Examining the Compilation Process. Part 1.
This article, and the one to follow, are based on a Software Development class I taught a few years ago. The students in this class were non-programmers who had been hired to receive bug reports for a compiler product. As Analysts, they had to understand the software compilation process in some detail, even though some of them had never written a single line of code. It was a fun class to teach, so I'm hoping that the subject translates into interesting reading.
In this article, I'm going to discuss the process that the computer goes through to compile source code into an executable program. I won't be clouding the issue with the Make environment, or Revision Control, like I necessarily did in the class. For this article, we're only going to discuss what happens after you type gcc test.c.
Broadly speaking, the compilation process is broken down into 4 steps: preprocessing, compilation, assembly, and linking. We'll discuss each step in turn.
Before we can discuss compiling a program, we really need to have a program to compile. Our program needs to be simple enough that we can discuss it in detail, but broad enough that it exercises all of the concepts that I want to discuss.
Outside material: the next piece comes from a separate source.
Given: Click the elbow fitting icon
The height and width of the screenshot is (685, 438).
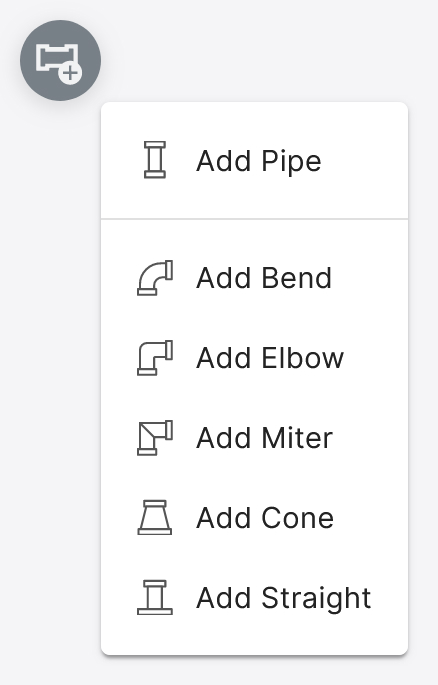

Here is a program that I hope fits the bill:
#include <stdio.h>
// This is a comment.
#define STRING "This is a test"
#define COUNT (5)
int main () {
int i;
for (i=0; i<COUNT; i++) {
puts(STRING);
}
return 1;
}
If we put this program in a file called test.c, we can compile this program with the simple command: gcc test.c. What we end up with is an executable file called a.out. The name a.out has some history behind it. Back in the days of the PDP computer, a.out stood for “assembler output.” Today, it simply means an older executable file format. Modern versions of Unix and Linux use the ELF executable file format. The ELF format is much more sophisticated. So even though the default filename of the output of gcc is “a.out,” its actually in ELF format. Enough history, let's run our program.
When we type ./a.out, we get:
This is a test This is a test This is a test This is a test This is a test
This, of course, doesn't come as a surprise, so let's discuss the steps that gcc went through to create the a.out file from the test.c file.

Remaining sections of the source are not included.